“Caro Guglielmo non pensavo che arrivassi a tanto, strumentalizzando una vicenda che non mi vede minimamente coinvolto né sul piano giudiziario né su altri piani, semplicemente perché non sono assolutamente intervenuto nella vicenda. È possibile che un figlio di persona nota sia capace e meritevole? O per forza i suoi traguardi sono dovuti all’influenza dei genitori? Anche un altro mio figlio sta facendo concorsi e andrà lontano, come è già avvenuto in passato”. E’ questa la replica del coordinatore regionale del Pd Giovanni Procacci alle parole dure del candidato alle primarie del centro sinistra Guglielmo Minervini che hanno commentato le notizie relative ad un’inchiesta della Guardia di Finanza su concorsi all’Università di Bari. In un uno di questi sarebbe coinvolto, Pasquale Procacci, vincitore di un concorso per dottore di ricerca nel 2009, quando il padre Giovanni era senatore.

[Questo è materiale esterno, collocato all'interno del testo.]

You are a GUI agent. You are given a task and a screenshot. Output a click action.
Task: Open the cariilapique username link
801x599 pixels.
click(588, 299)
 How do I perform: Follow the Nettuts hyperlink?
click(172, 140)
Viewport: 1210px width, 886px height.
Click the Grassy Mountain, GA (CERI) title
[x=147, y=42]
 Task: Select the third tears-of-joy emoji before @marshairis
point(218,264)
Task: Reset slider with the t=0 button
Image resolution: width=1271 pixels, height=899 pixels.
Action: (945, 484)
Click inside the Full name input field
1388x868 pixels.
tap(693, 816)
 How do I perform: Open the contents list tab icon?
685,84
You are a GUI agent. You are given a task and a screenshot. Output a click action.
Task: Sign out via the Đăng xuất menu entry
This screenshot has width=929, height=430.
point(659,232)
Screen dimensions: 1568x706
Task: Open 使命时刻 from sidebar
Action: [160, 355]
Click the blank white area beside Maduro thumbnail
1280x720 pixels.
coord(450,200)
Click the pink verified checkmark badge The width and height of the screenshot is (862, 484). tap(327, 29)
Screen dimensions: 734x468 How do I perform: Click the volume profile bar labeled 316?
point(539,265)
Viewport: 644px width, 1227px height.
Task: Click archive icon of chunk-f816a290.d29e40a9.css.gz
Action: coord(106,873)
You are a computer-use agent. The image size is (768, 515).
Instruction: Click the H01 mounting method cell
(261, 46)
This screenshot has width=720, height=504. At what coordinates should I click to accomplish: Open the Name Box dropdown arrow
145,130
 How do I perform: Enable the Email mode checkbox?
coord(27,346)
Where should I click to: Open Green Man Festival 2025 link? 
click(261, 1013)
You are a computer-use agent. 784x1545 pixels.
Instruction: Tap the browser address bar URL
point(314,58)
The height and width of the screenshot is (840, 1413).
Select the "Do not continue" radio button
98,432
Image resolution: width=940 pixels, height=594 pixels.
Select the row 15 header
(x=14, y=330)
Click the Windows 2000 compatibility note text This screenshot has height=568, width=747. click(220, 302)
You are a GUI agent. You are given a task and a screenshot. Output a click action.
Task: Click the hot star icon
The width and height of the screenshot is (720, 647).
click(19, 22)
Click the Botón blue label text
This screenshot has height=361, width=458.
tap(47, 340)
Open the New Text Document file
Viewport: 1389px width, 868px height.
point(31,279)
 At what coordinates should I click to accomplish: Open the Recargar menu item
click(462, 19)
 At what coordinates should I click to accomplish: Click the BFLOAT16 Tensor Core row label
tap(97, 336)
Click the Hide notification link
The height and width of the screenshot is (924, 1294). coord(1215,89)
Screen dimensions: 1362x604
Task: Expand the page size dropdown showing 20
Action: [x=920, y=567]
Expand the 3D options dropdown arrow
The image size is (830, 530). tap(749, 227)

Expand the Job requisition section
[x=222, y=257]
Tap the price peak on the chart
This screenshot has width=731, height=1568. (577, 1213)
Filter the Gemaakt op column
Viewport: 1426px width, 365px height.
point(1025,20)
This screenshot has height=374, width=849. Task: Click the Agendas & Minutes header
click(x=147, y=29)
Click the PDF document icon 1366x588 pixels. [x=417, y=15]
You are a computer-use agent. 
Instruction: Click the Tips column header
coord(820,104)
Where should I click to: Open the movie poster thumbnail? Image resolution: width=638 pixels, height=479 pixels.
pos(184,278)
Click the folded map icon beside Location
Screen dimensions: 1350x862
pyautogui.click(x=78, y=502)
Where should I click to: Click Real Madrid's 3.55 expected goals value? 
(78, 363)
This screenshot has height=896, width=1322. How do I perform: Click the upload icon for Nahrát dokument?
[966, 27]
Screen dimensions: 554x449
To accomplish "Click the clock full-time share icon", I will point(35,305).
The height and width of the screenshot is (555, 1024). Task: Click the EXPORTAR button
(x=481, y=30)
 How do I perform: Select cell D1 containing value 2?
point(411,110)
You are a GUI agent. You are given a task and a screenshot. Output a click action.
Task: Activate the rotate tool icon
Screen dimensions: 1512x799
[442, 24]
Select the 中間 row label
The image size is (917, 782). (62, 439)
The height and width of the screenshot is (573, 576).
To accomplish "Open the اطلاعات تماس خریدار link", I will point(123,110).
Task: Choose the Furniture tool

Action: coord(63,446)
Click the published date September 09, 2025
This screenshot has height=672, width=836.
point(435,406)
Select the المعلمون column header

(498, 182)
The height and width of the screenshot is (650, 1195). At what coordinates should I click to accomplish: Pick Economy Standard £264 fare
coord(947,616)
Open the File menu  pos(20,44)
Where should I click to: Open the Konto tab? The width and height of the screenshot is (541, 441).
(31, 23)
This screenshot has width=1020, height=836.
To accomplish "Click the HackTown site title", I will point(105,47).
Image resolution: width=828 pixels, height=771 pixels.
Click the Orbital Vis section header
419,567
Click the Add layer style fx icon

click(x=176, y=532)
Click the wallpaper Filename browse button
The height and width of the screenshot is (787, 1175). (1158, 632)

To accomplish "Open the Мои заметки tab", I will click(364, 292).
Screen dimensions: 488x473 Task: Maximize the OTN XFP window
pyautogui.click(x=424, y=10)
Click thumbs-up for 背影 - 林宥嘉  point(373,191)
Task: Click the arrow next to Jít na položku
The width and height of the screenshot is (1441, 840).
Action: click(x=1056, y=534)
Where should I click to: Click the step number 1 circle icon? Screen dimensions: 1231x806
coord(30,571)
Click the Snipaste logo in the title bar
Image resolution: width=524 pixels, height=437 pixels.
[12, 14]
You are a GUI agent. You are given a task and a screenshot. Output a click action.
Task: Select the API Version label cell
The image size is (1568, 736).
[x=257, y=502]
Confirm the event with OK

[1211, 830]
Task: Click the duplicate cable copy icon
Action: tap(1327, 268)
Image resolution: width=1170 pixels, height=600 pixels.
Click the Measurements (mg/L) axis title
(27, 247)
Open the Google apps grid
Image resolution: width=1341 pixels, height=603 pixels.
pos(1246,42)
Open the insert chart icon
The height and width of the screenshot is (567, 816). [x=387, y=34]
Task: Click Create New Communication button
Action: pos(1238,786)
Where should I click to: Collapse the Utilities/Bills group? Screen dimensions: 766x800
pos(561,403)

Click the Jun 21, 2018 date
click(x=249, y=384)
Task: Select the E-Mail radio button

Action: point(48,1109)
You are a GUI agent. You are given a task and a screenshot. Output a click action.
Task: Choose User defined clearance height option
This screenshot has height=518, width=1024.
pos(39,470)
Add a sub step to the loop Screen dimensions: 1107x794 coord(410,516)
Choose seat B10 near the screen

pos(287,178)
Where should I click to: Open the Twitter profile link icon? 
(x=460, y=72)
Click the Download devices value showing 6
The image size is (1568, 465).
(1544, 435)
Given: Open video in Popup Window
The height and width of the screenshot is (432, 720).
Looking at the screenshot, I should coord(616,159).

“È evidente – aveva scritto Minervini su Facebook – che i fessi siamo noi che abbiamo educato i figli sostenendo che nella vita si cammina in piedi. E che contano la fatica, l’impegno, il merito, l’onestà. E’ evidente che il fesso sono io. Dieci anni assessore regionale, nientepopodimeno, e una figlia a Milano ancora a sbattersi in giro, con tutte le sue energie, per cercare uno stage non retribuito, dopo un lavoro precario in condizioni da sfruttamento. In fondo, come ci ricorda Procacci, se sei un “politico” di punta basta una telefonata all’amico barone, et voilà, dottorato vinto per tuo figlio, primo passo di una carriera luminosa spianata in forza di un cognome che sfonda i traguardi come un ariete”. Concludendo: “Pronti a sospenderci dal Partito democratico se il coordinatore della segreteria Giovanni Procacci non rimetterà il suo incarico e se Michele Emiliano, da segretario, non sia lì a pretendere che lasci il posto”.
Anche su quest’ultimo punto c’è stata la replica dell’ex senatore: “Non ricopro ruoli istituzionali e nel partito coordino la segreteria. Non esiterei un attimo a dimettermi se questo non dimostrasse una mia qualche colpevolezza”. Ed a questa è seguita la contro replica di Minervini: “Nulla di tutto questo le dimissioni sono dovute per togliere il partito dall’imbarazzo”.
Né Pasquale Procacci e neppure il padre Giovanni sono indagati.